(Stored data)
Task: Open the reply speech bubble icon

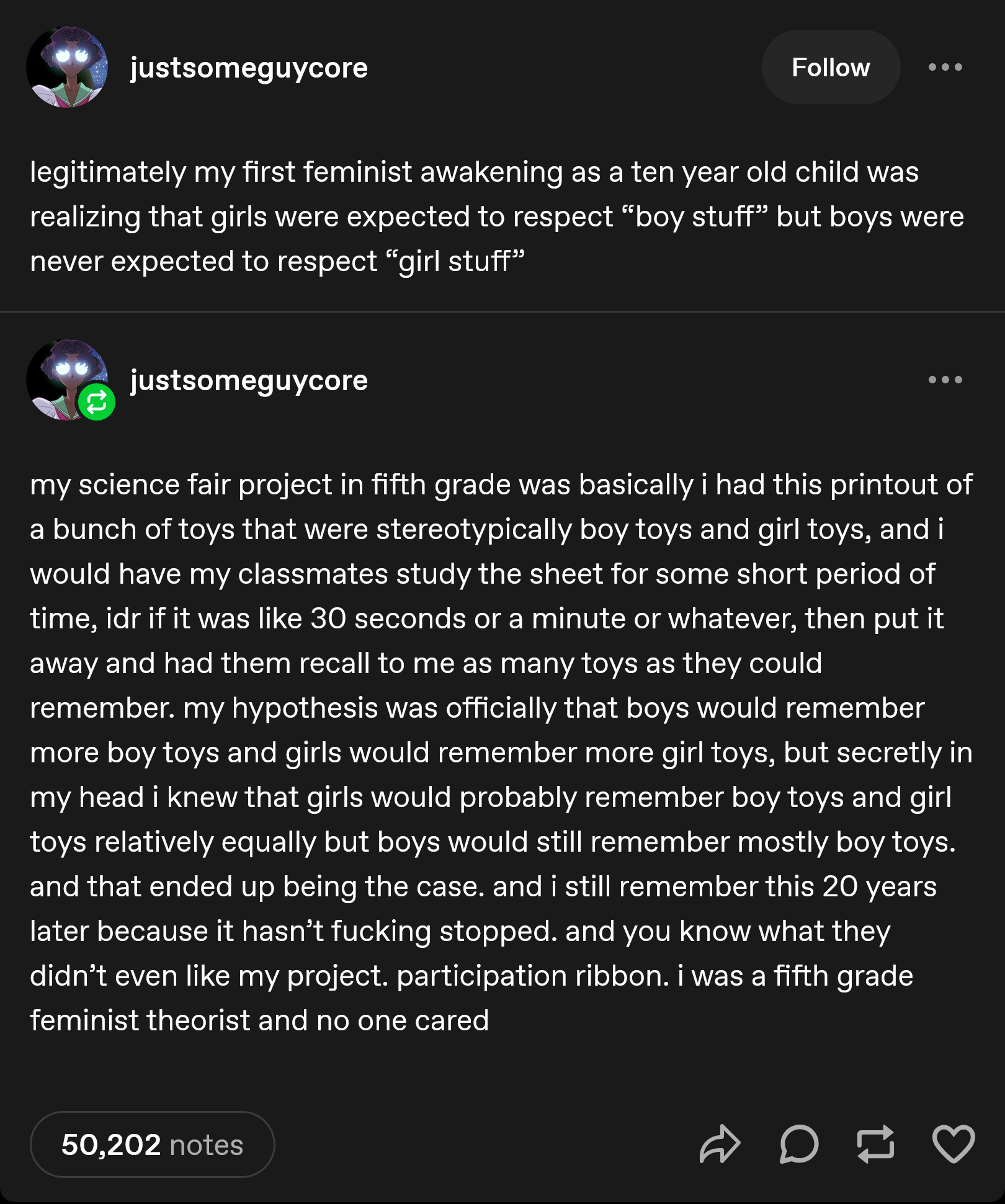Action: (x=799, y=1144)
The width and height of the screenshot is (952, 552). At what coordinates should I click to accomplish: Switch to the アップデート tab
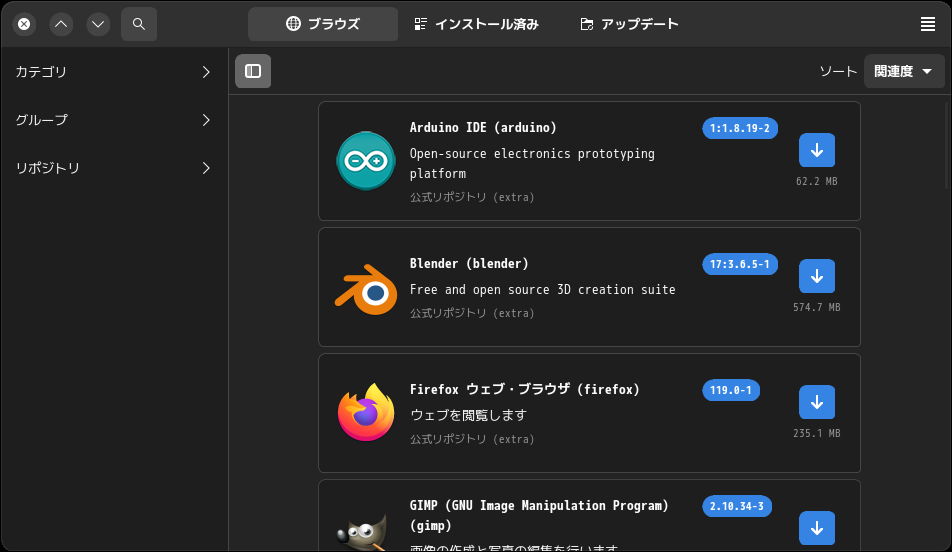coord(630,24)
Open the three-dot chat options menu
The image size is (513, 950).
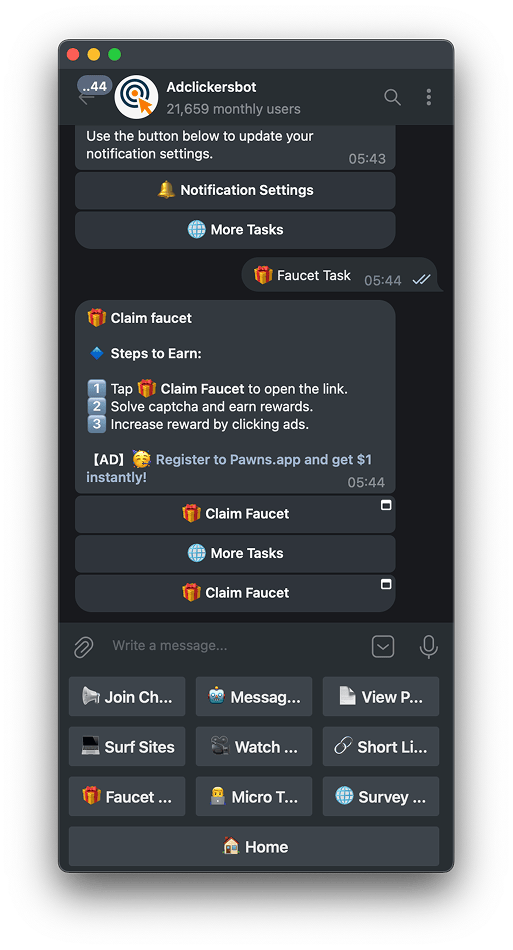[x=428, y=97]

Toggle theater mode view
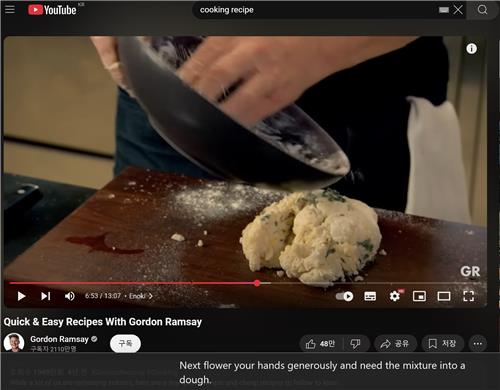tap(444, 296)
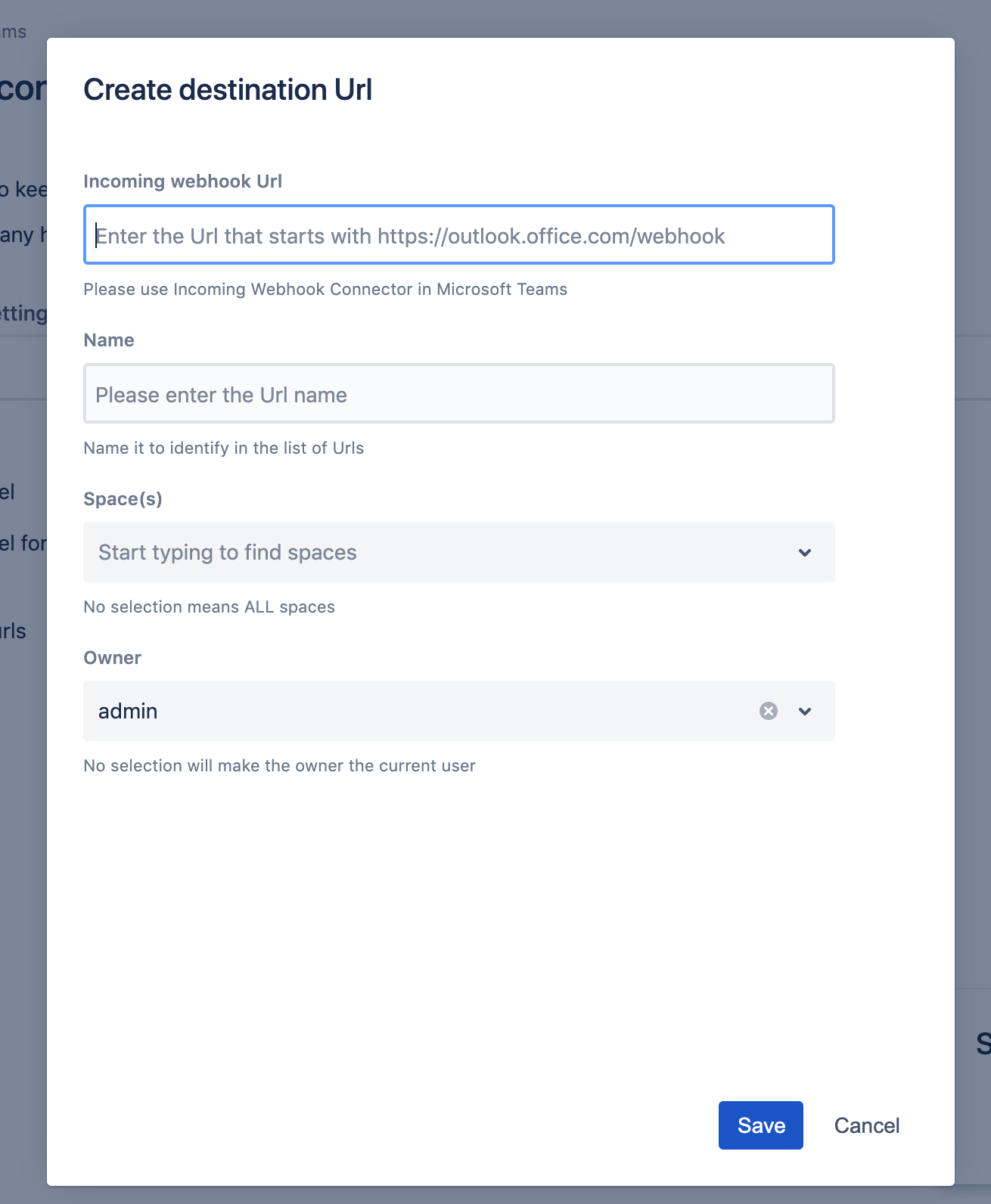Click the Microsoft Teams connector hint text
The height and width of the screenshot is (1204, 991).
point(325,290)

HOW TO COMPLETE THIS TASK
Take only the line containing "The image size is (513, 950)." and every line after it to the end of the entries, and copy them exactly, pictures excluded.

ANSWER
The image size is (513, 950).
[x=428, y=97]

Toggle theater mode view
tap(444, 296)
Click the Microsoft Teams connector hint text
The height and width of the screenshot is (1204, 991).
point(325,290)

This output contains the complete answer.